Using the data below, gather each line that includes the word "width".

- - -

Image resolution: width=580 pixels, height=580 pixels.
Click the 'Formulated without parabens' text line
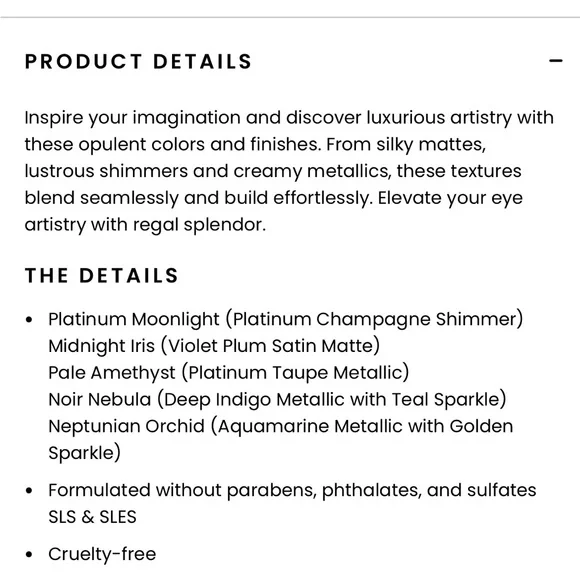292,490
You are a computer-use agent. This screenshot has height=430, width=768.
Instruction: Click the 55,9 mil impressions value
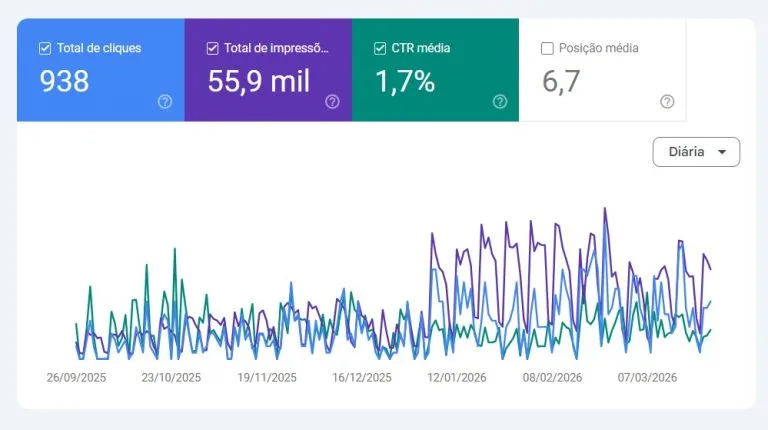click(259, 82)
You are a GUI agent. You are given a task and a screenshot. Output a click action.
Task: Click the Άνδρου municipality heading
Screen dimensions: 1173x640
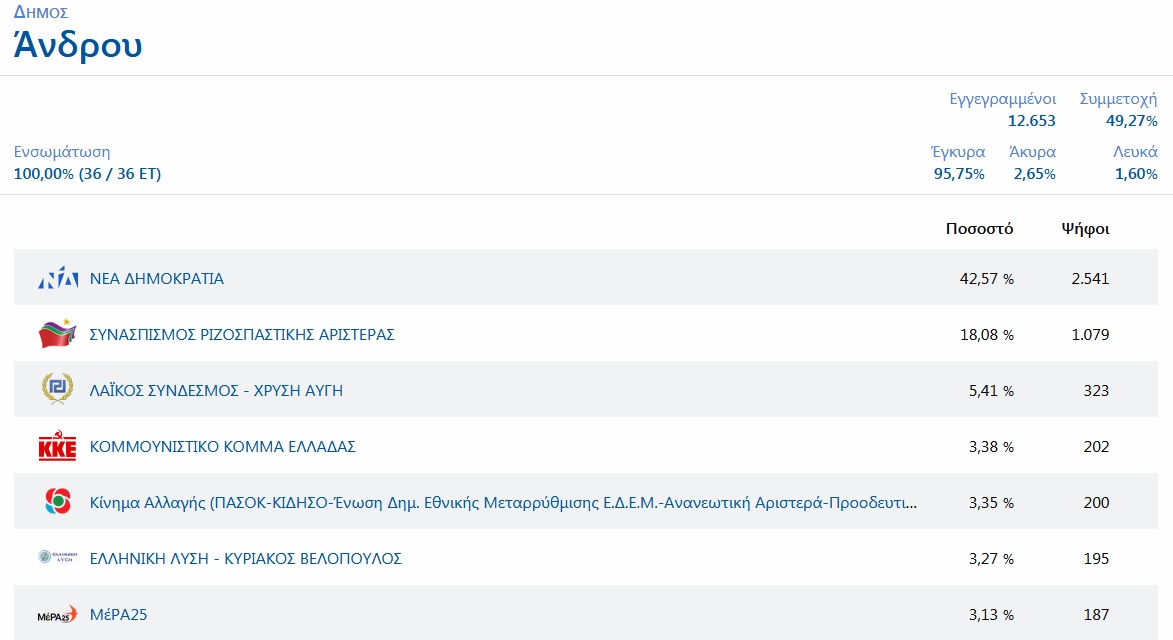click(78, 45)
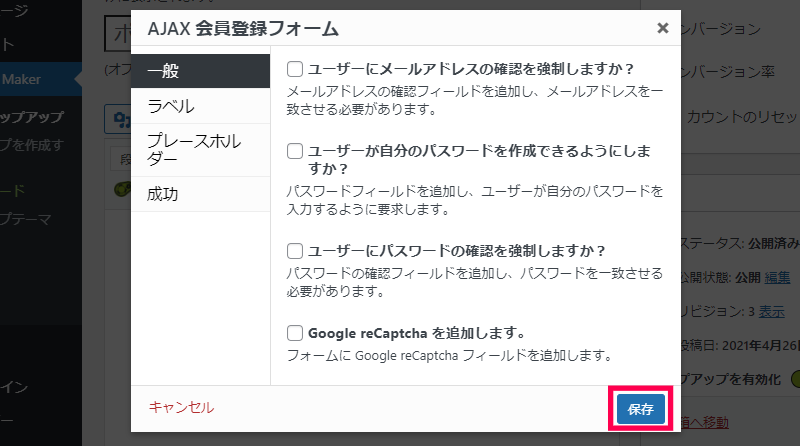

- - -

Solution ▸
Image resolution: width=580 pixels, height=580 pixels.
You are a computer-use agent. This screenshot has height=430, width=768.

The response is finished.